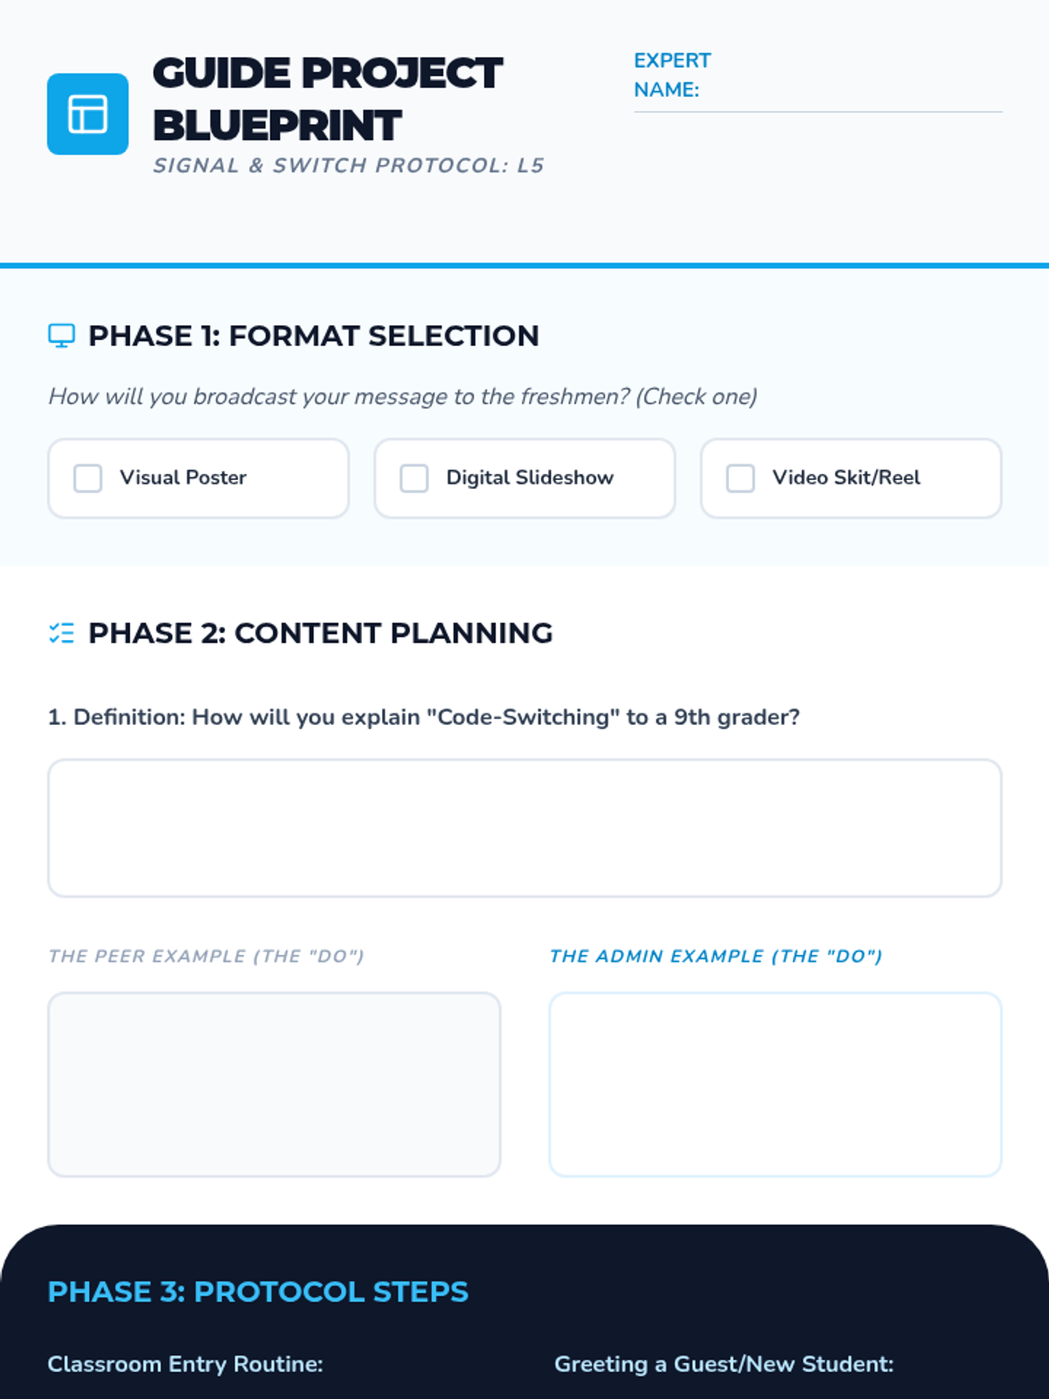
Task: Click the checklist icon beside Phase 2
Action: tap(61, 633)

- - - - -

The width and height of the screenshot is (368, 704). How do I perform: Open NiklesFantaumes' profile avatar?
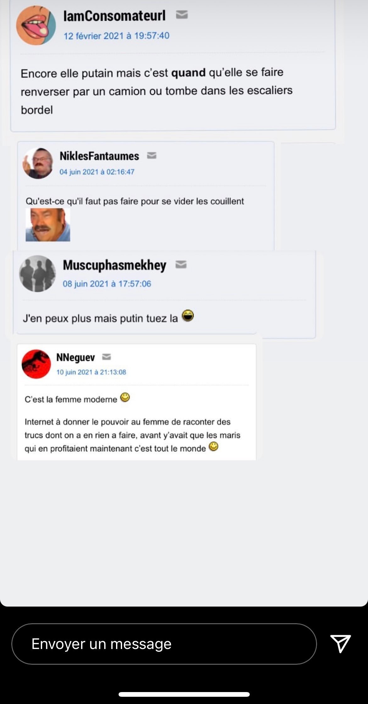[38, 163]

- - - - -

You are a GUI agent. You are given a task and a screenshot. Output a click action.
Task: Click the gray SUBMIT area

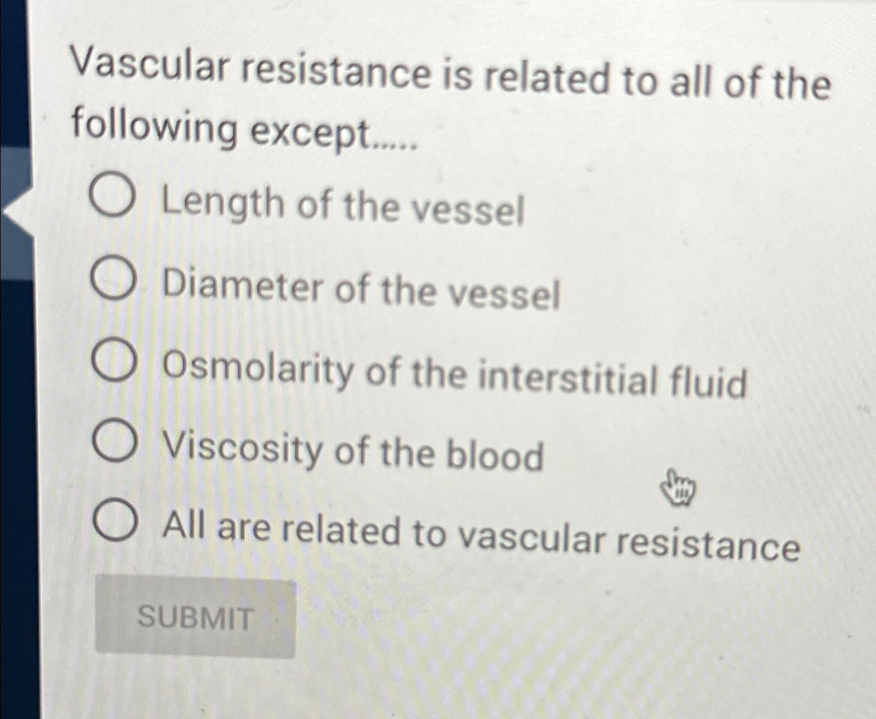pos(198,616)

- - - - -

- TO BE DONE: Count the lines in the rows above that contain the string "screenshot", matching case exactly, and reply with that number alone.

- RESULT: 2